Wie eingangs dargestellt, wird seit einiger Zeit ein Anspruch an Ausstellungen gestellt, der über das bloße Sehen-Lassen von etwas in einer Ausstellung hinaus geht. Vermehrt trifft man auf den Anspruch, dass der Besucher etwas erkennen soll. Dieser Anspruch ist oftmals in einer Weise formuliert, dass Ausstellungen ein eigener genuiner Erkenntniswert zugesprochen wird. So ist nicht unbedingt die gewonnene Erkenntnis als solche eine neue, aber sie soll sich in den meisten Fällen dadurch auszeichnen, wie sie gewonnen und begründet wird. Es gibt aber auch die Positionen, welche behaupten, dass es eine Erkenntnis gibt, die nur durch die Ausstellung erbracht wird. So oder so wird zumindest erst einmal ersichtlich, dass mit dem Ausstellen Ansprüche verbunden sind – oder sein können –, die über das Zeigen von Objekten hinausgehen. Folgt man der These, dass Ausstellen ein Zeigen ist, dann heißt das also, dass dem Zeigen ein irgendwie gearteter Erkenntniswert zukommt respektive es eine Erkenntnisfunktion erfüllt. Indem jemandem etwas gezeigt wird – hier in der Form des Ausstellens –, verbindet man den Anspruch, dass diese Person etwas erkennt oder erkennen soll. Es sind dabei zwei potenzielle Ansprüche voneinander zu unterscheiden, nämlich ob der Aussteller etwas erkennt oder ob derjenige etwas erkennt, der die Ausstellung besucht. Es lässt sich sagen, dass der hier schon erwähnte Anspruch in der Regel darin besteht, dass die Besucher etwas erkennen sollen.
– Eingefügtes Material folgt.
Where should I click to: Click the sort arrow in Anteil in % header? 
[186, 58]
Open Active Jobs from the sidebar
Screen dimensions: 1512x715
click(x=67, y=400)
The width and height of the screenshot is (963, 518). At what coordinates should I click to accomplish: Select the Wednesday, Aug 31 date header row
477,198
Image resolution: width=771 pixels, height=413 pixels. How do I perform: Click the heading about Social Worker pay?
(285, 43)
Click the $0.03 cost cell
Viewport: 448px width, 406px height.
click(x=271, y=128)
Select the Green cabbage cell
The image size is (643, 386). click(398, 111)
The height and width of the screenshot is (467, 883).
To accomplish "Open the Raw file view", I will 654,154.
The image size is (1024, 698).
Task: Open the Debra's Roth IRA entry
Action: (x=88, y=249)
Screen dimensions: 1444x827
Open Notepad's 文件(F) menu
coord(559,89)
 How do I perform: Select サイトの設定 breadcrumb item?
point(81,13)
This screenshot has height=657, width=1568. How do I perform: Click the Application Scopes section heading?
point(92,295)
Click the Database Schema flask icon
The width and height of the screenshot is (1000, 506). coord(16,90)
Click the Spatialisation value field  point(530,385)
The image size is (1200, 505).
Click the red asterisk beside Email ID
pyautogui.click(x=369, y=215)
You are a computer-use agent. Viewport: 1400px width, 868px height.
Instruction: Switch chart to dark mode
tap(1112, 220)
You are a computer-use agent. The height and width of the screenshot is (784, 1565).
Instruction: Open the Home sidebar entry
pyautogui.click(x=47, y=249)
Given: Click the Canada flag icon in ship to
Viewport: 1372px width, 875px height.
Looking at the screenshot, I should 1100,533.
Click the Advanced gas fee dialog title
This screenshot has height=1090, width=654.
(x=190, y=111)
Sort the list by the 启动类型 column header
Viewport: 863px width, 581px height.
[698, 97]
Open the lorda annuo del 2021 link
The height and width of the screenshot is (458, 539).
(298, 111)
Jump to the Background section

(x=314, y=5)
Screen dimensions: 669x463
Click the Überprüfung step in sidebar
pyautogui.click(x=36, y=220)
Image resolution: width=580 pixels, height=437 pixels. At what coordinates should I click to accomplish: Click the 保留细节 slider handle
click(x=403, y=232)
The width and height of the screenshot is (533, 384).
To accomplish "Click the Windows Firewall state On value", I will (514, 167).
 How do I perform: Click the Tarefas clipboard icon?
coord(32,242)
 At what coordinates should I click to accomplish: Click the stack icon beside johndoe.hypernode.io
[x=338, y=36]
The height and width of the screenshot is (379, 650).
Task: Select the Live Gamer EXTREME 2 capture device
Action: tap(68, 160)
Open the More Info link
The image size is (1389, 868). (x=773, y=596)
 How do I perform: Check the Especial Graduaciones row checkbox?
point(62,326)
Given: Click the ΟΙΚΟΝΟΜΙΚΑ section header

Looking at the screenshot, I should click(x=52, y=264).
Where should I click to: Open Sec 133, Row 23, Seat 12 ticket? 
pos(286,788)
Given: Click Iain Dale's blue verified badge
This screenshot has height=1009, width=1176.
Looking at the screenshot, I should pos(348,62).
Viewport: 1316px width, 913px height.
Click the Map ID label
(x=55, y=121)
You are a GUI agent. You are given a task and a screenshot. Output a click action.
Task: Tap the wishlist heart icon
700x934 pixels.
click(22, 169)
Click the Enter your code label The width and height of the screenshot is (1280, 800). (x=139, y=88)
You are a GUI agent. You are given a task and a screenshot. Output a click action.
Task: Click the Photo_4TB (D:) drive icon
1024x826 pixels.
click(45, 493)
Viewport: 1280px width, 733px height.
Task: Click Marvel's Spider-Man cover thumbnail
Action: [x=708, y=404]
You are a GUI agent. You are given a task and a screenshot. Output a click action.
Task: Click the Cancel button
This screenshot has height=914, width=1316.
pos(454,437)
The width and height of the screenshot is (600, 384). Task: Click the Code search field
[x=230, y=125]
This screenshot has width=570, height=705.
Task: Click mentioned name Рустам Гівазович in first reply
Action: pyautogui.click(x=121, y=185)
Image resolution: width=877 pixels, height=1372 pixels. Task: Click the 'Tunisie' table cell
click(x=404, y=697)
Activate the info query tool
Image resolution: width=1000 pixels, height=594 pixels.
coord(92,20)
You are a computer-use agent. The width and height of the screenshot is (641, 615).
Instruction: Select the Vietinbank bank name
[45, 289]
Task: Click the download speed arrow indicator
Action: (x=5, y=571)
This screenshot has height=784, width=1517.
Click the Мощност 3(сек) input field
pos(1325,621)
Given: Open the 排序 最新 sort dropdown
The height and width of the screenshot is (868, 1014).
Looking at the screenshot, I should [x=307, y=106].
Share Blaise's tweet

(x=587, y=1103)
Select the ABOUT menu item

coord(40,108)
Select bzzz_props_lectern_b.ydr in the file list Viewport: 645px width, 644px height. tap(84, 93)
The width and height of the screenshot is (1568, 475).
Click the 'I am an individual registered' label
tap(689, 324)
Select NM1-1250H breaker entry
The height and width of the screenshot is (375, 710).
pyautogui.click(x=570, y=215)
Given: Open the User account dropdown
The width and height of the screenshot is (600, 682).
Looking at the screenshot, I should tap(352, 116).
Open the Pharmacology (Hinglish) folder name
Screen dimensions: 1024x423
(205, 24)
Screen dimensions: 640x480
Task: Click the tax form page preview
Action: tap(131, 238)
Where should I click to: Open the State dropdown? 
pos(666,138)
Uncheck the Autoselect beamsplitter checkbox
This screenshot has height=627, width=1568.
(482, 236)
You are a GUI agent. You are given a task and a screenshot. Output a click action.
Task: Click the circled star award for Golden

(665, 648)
Bevor sich aber die Frage nach dem Erkenntniswert von Ausstellungen beantworten lässt, muss geklärt werden, was man sinnvollerweise als Ausstellung und Ausstellen bezeichnen kann. Denn was überhaupt Zeigen ist und wie darüber hinaus Zeigen auch ein erkenntnisrelevanter Akt sein kann, darüber wird wenig bis gar nichts im Kontext des Ausstellens gesagt. Dadurch entstehen Begründungs- und Begriffsdefizite, die im Folgenden gelöst werden sollen. In einem ersten Schritt wird es darum gehen, zu begründen, was Zeigen ist, um dann anhand der Binnendifferenzierung von pointing und showing zu klären, ob Ausstellen überhaupt ein Zeigen ist, und wenn ja, welcher dieser Formen man es zuordnen könnte. Es soll hierbei die These verteidigt werden, dass es sich beim Ausstellen um eine dritte Form des Zeigens handelt, die weder dem einen noch dem anderen zugeteilt werden kann. Es wird darum gehen, die differenzierenden Merkmale gegenüber den anderen Formen des Zeigens herauszustellen. Denn ist dies einmal geklärt, ist zwar klar, dass jedes Ausstellen ein Zeigen ist, aber es ist ja nicht jedes Zeigen ein Ausstellen. Wurde an diesem Punkt geklärt, wie man zeigen kann, wird der Vorschlag einer weiteren Binnendifferenzierung gemacht: Für das Ausstellen lassen sich zwei idealtypische Weisen unterscheiden: Ausstellungen als Kollektionen und als Konstellationen. Es geht also darum, begrifflich zu fassen, wie man ausstellen kann.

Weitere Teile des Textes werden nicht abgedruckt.